Not just with Blue Apron, with my own creations.  

Thus, selecting my two recipes for the week was a bit of a chore, as I tried to choose the ones with the most ingredients they’d eat.

As for my husband… he’s much more adventurous when it comes to trying new things. However, there are some “no-no’s” for him as well, such as ricotta cheese and salmon. He’s also not a fan of pork chops or tenderloin.

So I went with the Stovetop Chicken Tetrazzini with broccoli… and MasterChef Junior Seared Steaks and Maple Brussel Sprouts with Creamy Rosemary Polenta.

Blue Apron review - intital order - blue apron pricing
Blue Apron review – initial order example

Steak, check!

  • Brussel sprouts, (believe it or not) check!
  • Chicken, check!
  • Pasta, check!
  • Broccoli, check!

What could possibly go wrong?

After my order was selected, we simply had to wait for the box to arrive.

But before we move on… a few things to note about the “menu selections” page:

  1. Blue Apron allows you to skip weeks This is great if you’re going on vacation, have things planned one week, etc… so you don’t waste your money on meals you won’t cook.
  2. The page offers meal selections for 4 weeks at once

So if you’re just trying the service out for a week or two (like me), there is no clear cut way to cancel if you don’t want to go on auto-ship. I just “skipped” the meals for the following weeks and let my publisher know.

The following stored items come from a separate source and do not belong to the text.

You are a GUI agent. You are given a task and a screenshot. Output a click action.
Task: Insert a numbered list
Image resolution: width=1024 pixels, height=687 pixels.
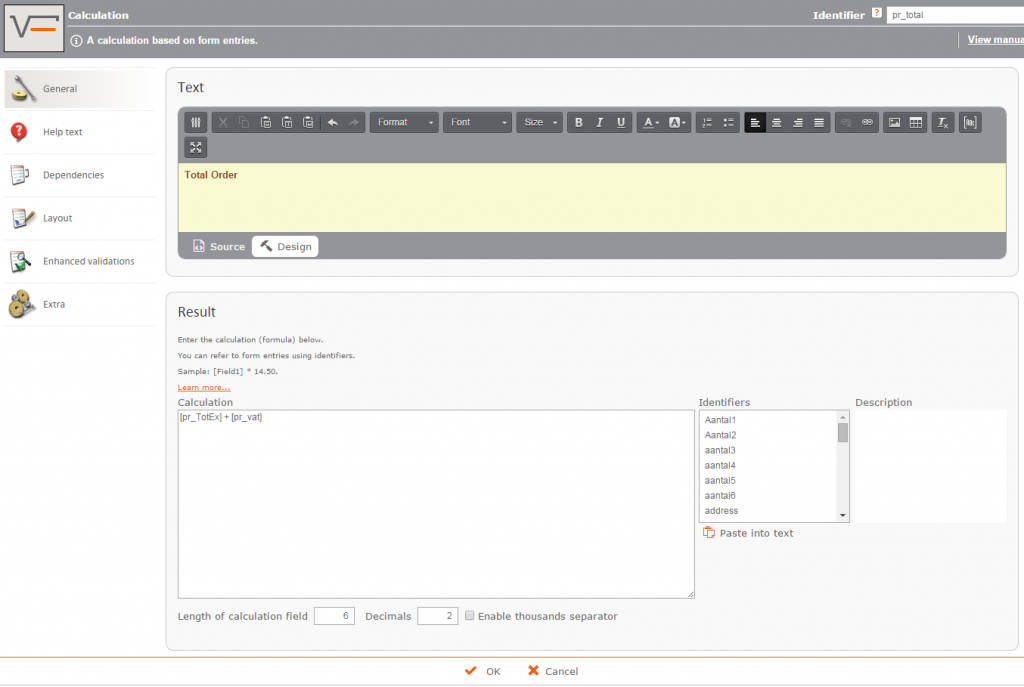(x=707, y=122)
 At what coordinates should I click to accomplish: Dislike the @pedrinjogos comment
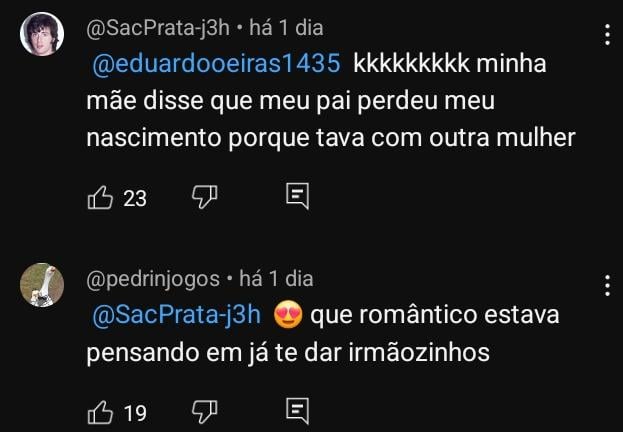tap(203, 410)
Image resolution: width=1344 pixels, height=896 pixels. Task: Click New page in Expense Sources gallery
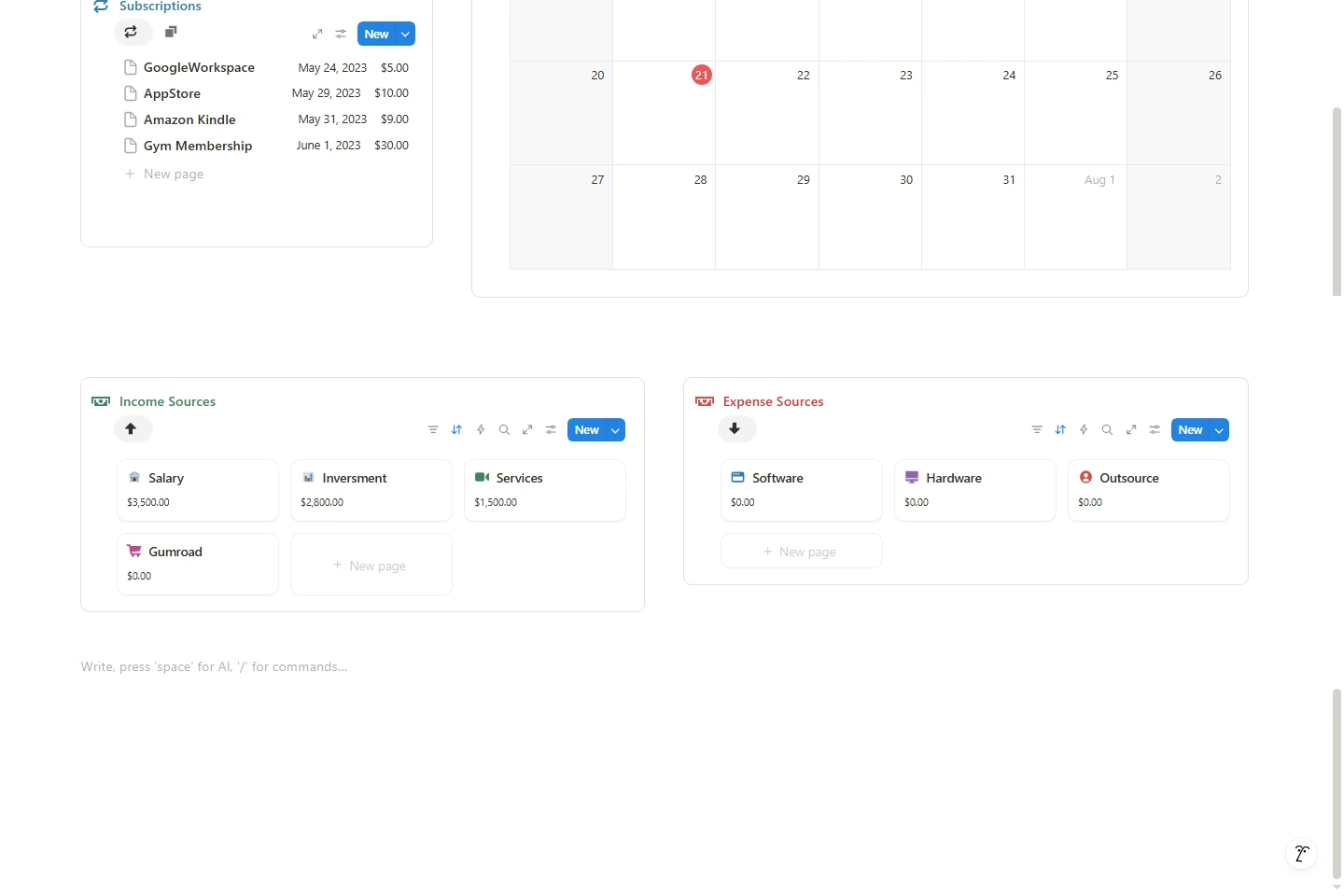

Now let's get back to my Blue Apron story….

Ok, now it’s time to discuss meal delivery day for this blue apron review. 

By 12:30 pm on Monday, April 30th… the big, beautiful Blue Apron box arrived.

And like a gentile on Christmas morning, I couldn’t wait to open it!

But I did.

I waited for my husband to get home from work and we opened it together… because I’m considerate like that… 

And also, I needed to take pictures for this post.

My heart raced as I opened the box…  the kids looking over my shoulder to see what was inside.  It was all very exciting!

No, seriously.

I don’t get out much these days.

And most of the deliveries that come for me are paper towels, toilet paper, books, toys, kiwi krates, kids clothes, etc….

Ok, back to the box.

The Blue Apron box, with its Freshness Guaranteed stamp on it, was rather heavy (likely from the ice packs keeping the food cold).

I mean, it was fine for me, but if you have a bad back… you may want someone else to lift it for you.

Upon opening, I felt immediately inspired!  The words “Let’s Get Cooking!”, printed on a bright navy blue box top, were staring me straight in the face.


Blue Apron unboxing

The second series of flaps contained handling, storage and recycling reminders printed on the box… and the recipes cards were nicely presented front and center.

Next it was time to lift the silver insulation flaps (a very Indiana Jones “Ark of the Covenant” moment for me)… let there be food!

Blue Apron Review - insulation example - food arrived fresh

Presented in clearly labeled, sealed, perfectly portioned packages… were all the ingredients we would need!

Beneath that were large ice packs housing the chicken and beef below it.

I layed each recipe card on the table, alongside the ingredients that went with it. Made sure it was all there.

I particularly liked the little bag labeled, “knick knacks.”

Blue Apron review - Knick Knacks

Color me curious.

There were also handy dandy “nutrition fact” sheets included in the box, making it great for someone following any kind of diet or utilizing a health app (ie., Weight Watchers or My Fitness Pal). An important point for anyone who is trying to diet or control calories.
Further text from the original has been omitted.